Jest to strzelaninka na kółkach (shooter on rails) - w której pokonujemy hordy zombiaków wpisując szybko różne hasła na klawiaturze. Ponieważ gra nie jest jakimś wielkim fabularnym przeżyciem a tylko rozrywkową halloweenową rozpierduchą, piszę wrażenia w podpunktach i dołączam galerię.

Menu umożliwiające przełączenie pomiędzy Typing a House of the Dead

- Do gry ma wkrótce ma być dodany darmowy DLC umożliwiający grę w coopie.

- Grafika, delikatnie mówiąc, nie powala. Ale w takiej prześmiewczej grze jest OK.

- Gra jest łatwiejsza jako celowniczek niż jako klawiatureczek (nazwijmy to tak). Ponieważ przechodzimy te same poziomy, wybieramy sobie to co nam bardziej odpowiada.

- Na koniec każdego poziomu dostajemy walkę z bossem - zazwyczaj jakimś obrzydliwcem.

- Przerywniki są w stylu Tarantinowskiego Grindhouse. Nawet bohaterki - striptizerki z szynami na nogach dziwnie przypominają mi bohaterki Tarantino.

- W czasie gry zbieramy pieniądze- które możemy następnie zużytkować na usprawnienia do broni - takie jak szybszy czas przeładowania lub po prostu na nowe pukawki.

- Od czasu do czasu mamy szansę uratować cywila. Wtedy musimy uważać aby go nie trafić. Dostajemy wtedy sporą ilość gotówki.

Cywil uratowany

- W trakcie gry w trybie HOTD możemy strzelać w różne ukryte miejsca i dostawać za do bonusy typu odblokowanie obrazków czy utworów muzycznych.

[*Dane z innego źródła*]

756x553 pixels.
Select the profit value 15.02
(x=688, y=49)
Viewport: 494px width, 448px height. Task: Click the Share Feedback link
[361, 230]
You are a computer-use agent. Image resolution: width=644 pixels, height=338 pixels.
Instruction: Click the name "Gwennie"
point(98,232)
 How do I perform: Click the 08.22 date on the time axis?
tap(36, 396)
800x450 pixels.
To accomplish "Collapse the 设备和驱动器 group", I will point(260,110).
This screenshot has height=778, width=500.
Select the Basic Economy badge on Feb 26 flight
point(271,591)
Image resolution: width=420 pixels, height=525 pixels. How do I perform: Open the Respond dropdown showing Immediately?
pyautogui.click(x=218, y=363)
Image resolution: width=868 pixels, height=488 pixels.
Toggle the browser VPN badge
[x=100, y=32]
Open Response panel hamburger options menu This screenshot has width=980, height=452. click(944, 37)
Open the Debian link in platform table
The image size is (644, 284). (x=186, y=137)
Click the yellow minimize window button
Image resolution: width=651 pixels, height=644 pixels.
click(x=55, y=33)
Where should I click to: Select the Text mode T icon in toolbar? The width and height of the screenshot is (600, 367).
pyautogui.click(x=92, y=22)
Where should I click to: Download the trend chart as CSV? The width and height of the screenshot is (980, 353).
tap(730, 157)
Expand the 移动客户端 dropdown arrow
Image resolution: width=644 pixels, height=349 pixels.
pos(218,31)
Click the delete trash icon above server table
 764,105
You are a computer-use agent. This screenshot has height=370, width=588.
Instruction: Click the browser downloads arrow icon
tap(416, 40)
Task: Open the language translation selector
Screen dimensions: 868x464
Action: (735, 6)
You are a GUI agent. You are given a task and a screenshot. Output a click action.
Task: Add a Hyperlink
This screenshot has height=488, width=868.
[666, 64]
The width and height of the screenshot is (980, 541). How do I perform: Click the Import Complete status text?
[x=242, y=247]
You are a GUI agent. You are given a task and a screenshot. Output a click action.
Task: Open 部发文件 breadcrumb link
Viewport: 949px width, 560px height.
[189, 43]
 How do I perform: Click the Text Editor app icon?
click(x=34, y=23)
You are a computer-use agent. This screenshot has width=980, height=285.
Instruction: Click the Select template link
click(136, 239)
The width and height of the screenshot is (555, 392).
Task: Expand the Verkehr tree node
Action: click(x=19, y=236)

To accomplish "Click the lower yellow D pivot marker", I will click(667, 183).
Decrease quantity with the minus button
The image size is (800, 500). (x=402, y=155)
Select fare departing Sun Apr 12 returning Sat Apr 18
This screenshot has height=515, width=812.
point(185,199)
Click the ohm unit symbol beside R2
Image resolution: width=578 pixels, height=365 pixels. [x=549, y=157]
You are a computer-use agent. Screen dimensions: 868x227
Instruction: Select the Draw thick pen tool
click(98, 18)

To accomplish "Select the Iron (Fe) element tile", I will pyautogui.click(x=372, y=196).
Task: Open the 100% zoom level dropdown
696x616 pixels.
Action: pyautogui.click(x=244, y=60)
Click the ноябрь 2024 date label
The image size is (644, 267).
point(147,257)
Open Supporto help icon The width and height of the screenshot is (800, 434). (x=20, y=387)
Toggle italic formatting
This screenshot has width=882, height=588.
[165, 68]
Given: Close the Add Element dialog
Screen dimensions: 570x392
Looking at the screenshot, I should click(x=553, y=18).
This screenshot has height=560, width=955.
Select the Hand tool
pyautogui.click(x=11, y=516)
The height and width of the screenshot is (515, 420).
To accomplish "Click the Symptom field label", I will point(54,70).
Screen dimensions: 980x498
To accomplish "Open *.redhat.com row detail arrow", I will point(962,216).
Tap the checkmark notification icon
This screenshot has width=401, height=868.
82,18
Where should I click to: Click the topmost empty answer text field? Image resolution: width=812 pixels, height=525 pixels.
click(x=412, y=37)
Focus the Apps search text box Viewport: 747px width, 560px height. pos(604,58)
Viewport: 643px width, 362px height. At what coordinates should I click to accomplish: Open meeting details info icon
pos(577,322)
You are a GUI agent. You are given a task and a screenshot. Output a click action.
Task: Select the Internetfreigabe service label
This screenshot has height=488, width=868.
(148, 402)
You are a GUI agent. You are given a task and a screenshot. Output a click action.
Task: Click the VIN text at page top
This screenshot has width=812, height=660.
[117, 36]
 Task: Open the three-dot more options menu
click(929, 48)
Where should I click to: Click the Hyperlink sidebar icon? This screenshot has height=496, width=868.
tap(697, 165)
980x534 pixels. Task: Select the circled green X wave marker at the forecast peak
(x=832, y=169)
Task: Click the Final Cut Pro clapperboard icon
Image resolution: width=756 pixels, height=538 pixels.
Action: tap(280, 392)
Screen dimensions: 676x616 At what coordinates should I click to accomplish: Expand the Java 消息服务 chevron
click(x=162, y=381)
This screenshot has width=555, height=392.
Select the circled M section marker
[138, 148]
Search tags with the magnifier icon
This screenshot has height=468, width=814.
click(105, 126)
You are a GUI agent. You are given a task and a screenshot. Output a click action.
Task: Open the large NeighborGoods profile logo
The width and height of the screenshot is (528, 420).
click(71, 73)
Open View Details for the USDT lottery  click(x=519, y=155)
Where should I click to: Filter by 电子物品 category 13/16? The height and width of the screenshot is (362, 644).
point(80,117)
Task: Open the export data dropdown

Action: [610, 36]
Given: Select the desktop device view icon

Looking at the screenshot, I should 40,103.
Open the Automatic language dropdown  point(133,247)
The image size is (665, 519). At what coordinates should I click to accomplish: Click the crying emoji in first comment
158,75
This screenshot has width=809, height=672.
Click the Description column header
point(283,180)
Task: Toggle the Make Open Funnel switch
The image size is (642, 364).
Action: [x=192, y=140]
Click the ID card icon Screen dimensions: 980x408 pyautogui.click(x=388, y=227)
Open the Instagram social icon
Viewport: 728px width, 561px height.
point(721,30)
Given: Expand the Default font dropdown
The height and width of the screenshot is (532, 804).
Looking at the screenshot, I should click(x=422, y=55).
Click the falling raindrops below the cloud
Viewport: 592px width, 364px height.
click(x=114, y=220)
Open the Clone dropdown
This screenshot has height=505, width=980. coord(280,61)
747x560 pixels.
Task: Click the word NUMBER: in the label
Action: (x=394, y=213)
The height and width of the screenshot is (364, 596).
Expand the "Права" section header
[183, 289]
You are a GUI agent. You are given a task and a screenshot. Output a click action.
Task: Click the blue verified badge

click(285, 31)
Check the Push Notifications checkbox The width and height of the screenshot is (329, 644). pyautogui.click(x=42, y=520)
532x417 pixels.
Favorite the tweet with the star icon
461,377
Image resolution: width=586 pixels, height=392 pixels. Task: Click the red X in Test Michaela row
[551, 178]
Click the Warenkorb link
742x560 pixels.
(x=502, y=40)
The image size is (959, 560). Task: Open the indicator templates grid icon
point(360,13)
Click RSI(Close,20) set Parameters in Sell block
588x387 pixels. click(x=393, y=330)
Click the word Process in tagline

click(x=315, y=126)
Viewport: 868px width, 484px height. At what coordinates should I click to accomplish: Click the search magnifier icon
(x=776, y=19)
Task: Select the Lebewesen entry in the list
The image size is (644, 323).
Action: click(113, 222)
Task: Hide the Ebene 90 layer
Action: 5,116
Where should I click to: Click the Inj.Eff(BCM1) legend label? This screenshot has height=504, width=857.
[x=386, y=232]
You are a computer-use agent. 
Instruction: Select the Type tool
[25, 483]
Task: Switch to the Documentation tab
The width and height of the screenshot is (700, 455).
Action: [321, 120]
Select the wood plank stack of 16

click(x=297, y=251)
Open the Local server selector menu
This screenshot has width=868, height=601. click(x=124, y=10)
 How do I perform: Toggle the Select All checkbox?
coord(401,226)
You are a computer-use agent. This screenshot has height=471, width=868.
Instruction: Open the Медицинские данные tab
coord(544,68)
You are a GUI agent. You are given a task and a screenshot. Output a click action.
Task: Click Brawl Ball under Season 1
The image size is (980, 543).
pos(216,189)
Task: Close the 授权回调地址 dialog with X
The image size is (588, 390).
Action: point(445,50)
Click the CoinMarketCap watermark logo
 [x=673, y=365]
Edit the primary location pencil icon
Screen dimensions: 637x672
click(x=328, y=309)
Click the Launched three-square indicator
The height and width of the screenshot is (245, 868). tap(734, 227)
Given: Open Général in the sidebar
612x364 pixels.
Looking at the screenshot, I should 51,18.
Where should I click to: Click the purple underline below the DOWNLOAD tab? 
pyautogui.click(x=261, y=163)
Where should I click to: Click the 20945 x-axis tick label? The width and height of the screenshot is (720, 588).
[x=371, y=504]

W trakcie gry w TOTD teoretycznie możemy w niektórych momentach nacisnąć TAB w tym samym celu.

- Estetyka gry przypomina trochę niektóre odsłony (te starsze) Resident Evil.

- Gra jest zadziwiająco grywalna i jej wydanie na Steam było dla mnie sporą niespodzianką. Dawno nie grałem w celowniczki na PC.